------ DATA SHOWN
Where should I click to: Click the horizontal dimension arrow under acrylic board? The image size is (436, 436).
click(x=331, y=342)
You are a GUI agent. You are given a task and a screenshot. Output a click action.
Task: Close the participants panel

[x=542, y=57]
------------
------ DATA SHOWN
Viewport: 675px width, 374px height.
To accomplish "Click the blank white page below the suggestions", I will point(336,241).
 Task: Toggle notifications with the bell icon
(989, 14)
------------
------ DATA SHOWN
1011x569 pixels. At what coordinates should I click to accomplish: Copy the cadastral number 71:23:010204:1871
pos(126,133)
------------
### BRIEF
Switch "horizontal" to "vertical" in the records between the line holding "Where should I" and the line holding "[x=542, y=57]", inclusive. Give back only those lines, with everything else unchanged.

### RESPONSE TO THIS TASK
Where should I click to: Click the vertical dimension arrow under acrylic board? The image size is (436, 436).
click(x=331, y=342)
You are a GUI agent. You are given a task and a screenshot. Output a click action.
Task: Close the participants panel

[x=542, y=57]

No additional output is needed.